• [WHAT THE EXERCISE ASKS]
Your copy should match the records exactly, except that no pictures appear in it.

>>

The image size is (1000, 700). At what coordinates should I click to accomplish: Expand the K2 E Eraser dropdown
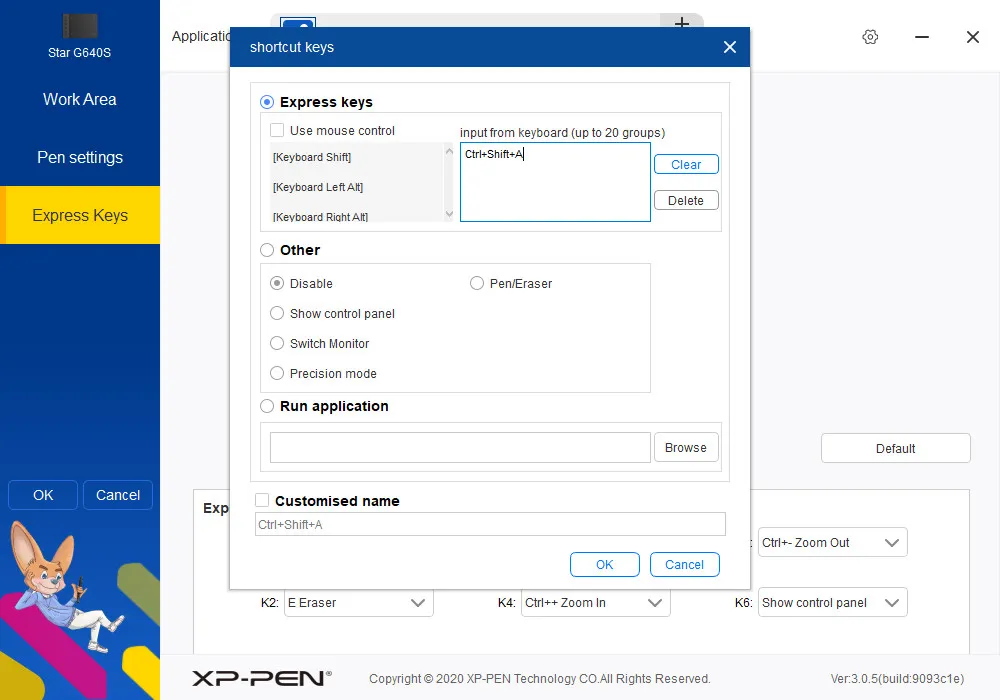click(358, 603)
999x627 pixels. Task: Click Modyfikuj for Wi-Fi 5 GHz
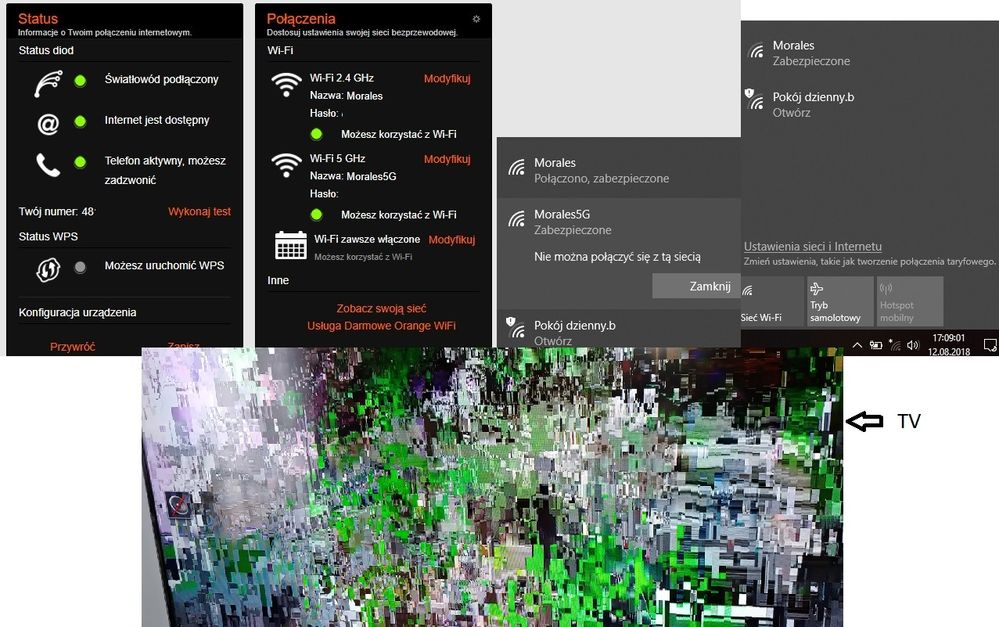(x=447, y=159)
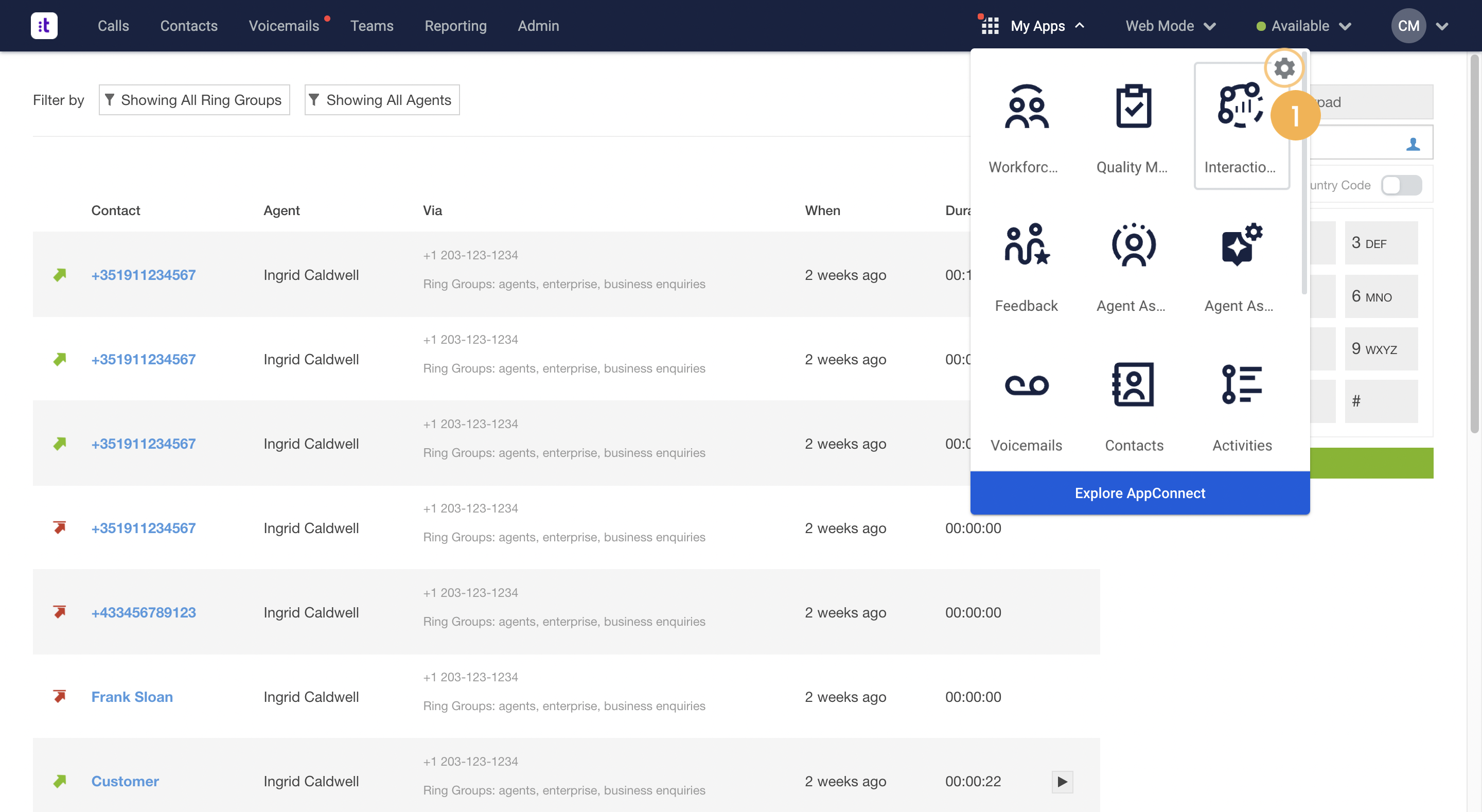
Task: Play the Customer call recording
Action: coord(1062,782)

<<

• [FINISHED TASK]
The image size is (1000, 700). At what coordinates should I click to accomplish: Expand the K2 E Eraser dropdown
click(358, 603)
999x627 pixels. Task: Click Modyfikuj for Wi-Fi 5 GHz
(x=447, y=159)
Task: Play the Customer call recording
Action: coord(1062,782)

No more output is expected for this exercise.